* [Teks Bacaan]:
+--
Opini

Mencontoh Kepemimpinan Ulama

×

Mencontoh Kepemimpinan Ulama

Sebarkan artikel ini

foto : ilustrasi
Penulis : Suratman Dano Mas’ud, Aktivis PMII, Biro Hukum Dan HAM.
Di tengah-tengah ramainya pesta demokrasi di tanah air Indonesia, syarat seorang pemimpin yang baik menjadi perbincangan yang tidak kalah pentingnya dari pada melihat siapa sosok siapa yang akan bertarung di ring panggung demokrasi bangsa ini. Hal ini menunjukan bahwa tipe atau syarat kepemimpinan harus sesuai dengan keinginan masyarakat bukan karena kepentingan polotiknya melainkan karena tuntutan hati nurani yang merasa cemas dan gelisa melihat perwakilannya di kursi kekuasaan tidak mamapu menjawab kebutuhan dan tuntutan bangsa sehingga diharapkan kelak syarat seorang pemimpin yang baik dan merakyat harus mampu menjawab harapan masyarakat Indonesia.
+--
* [Bagian Data]:

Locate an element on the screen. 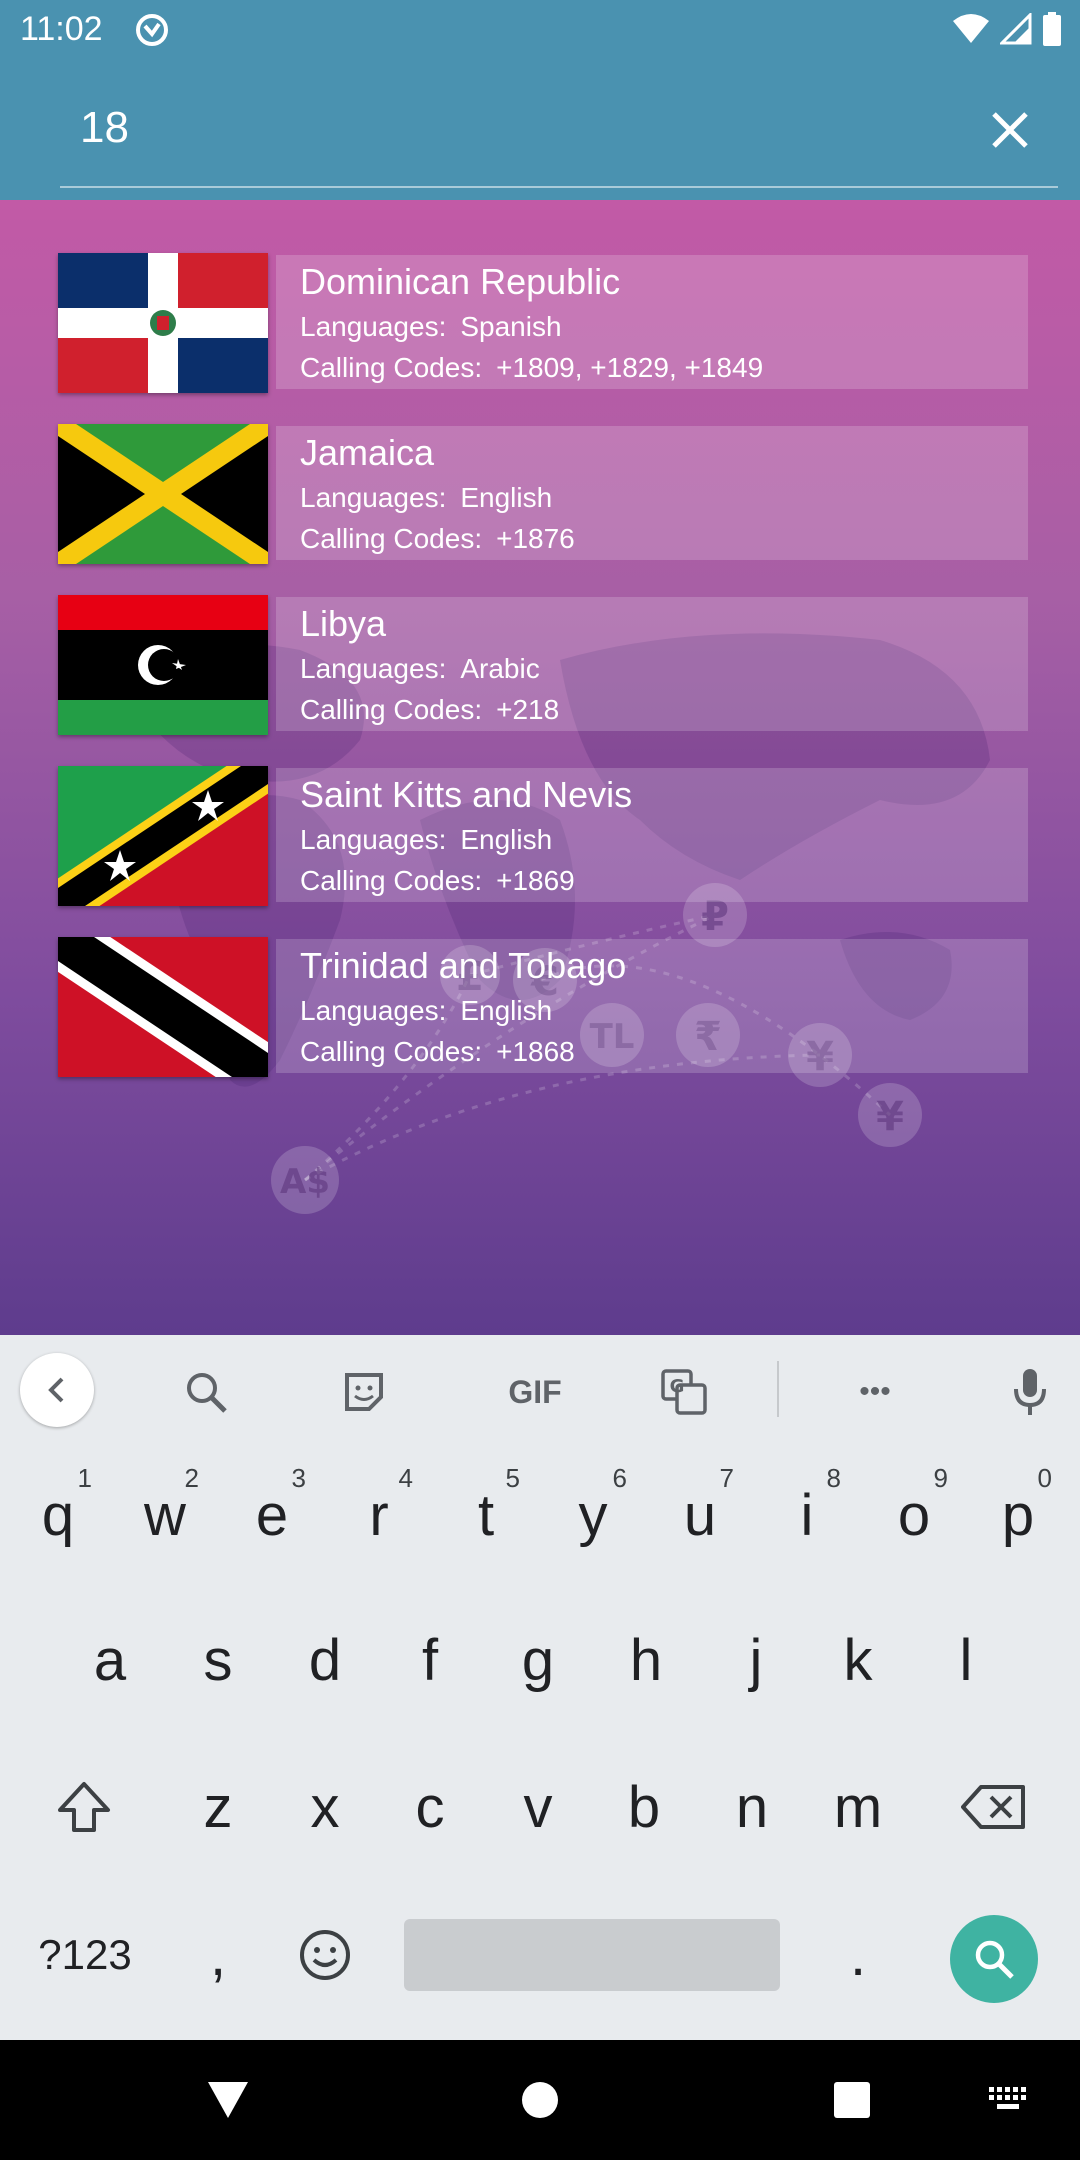 The image size is (1080, 2160). keyboard-search-button is located at coordinates (206, 1392).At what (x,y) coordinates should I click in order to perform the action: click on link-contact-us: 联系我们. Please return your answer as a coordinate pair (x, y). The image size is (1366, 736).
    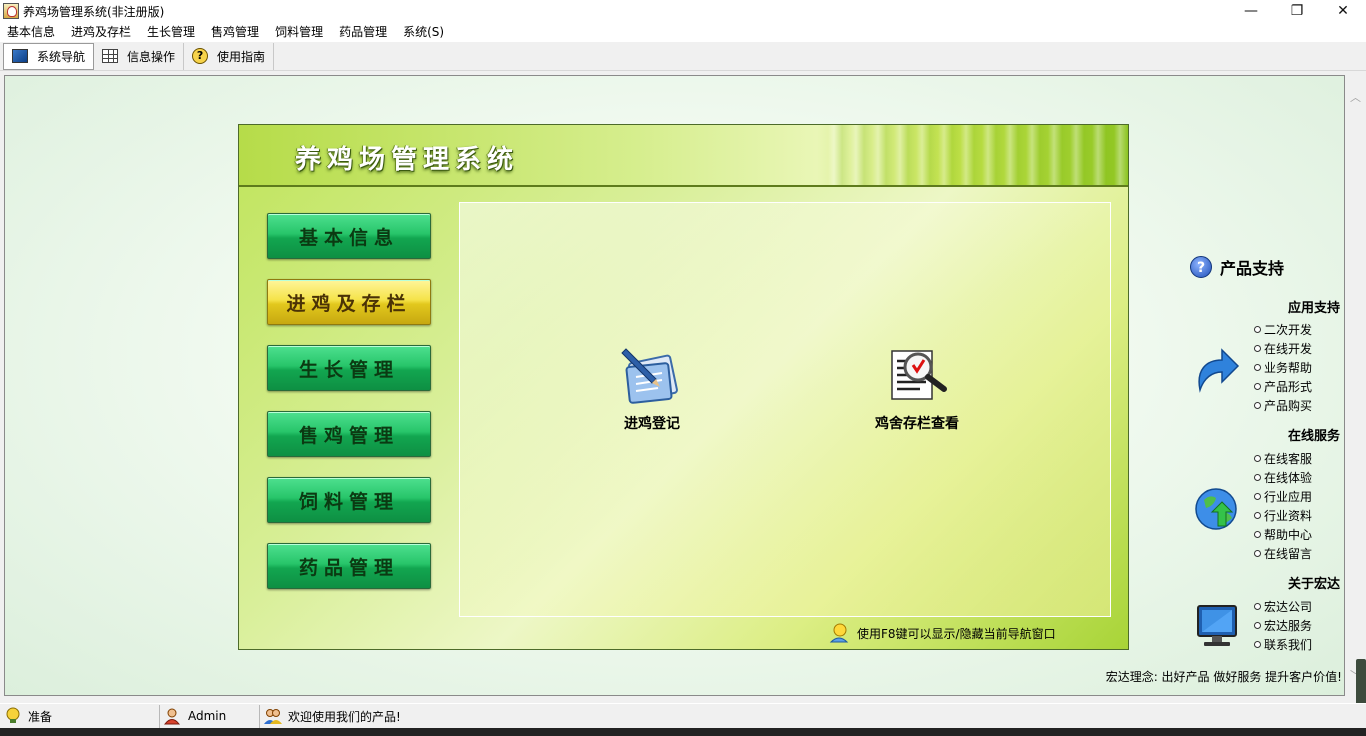
    Looking at the image, I should click on (1283, 644).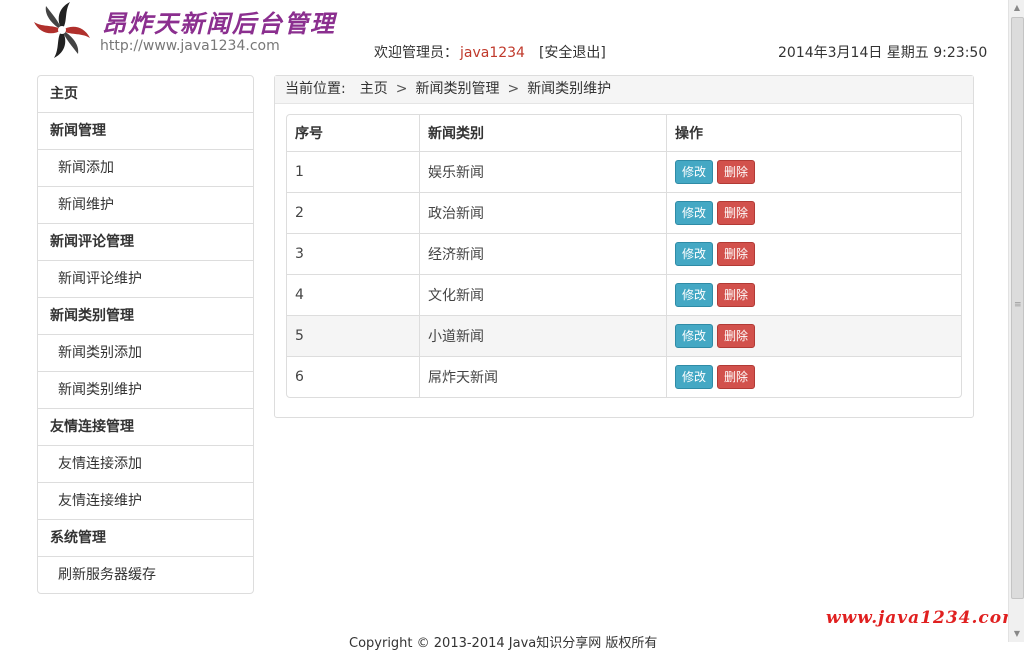 The width and height of the screenshot is (1024, 651). I want to click on table-row: 3 经济新闻 修改 删除, so click(624, 254).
+--
* [Tujuan Latihan]:
Salin tanpa perubahan sebagian teks tentang kepemimpinan ulama, dimulai dari kata-kata yang memuat "Sebarkan artikel ini" dan berhenti setelah "harapan masyarakat Indonesia.". Materi di atas tidak dipakai untuk tugas apa pun di sini.

* [Hasil Latihan]:
Sebarkan artikel ini

foto : ilustrasi
Penulis : Suratman Dano Mas’ud, Aktivis PMII, Biro Hukum Dan HAM.
Di tengah-tengah ramainya pesta demokrasi di tanah air Indonesia, syarat seorang pemimpin yang baik menjadi perbincangan yang tidak kalah pentingnya dari pada melihat siapa sosok siapa yang akan bertarung di ring panggung demokrasi bangsa ini. Hal ini menunjukan bahwa tipe atau syarat kepemimpinan harus sesuai dengan keinginan masyarakat bukan karena kepentingan polotiknya melainkan karena tuntutan hati nurani yang merasa cemas dan gelisa melihat perwakilannya di kursi kekuasaan tidak mamapu menjawab kebutuhan dan tuntutan bangsa sehingga diharapkan kelak syarat seorang pemimpin yang baik dan merakyat harus mampu menjawab harapan masyarakat Indonesia.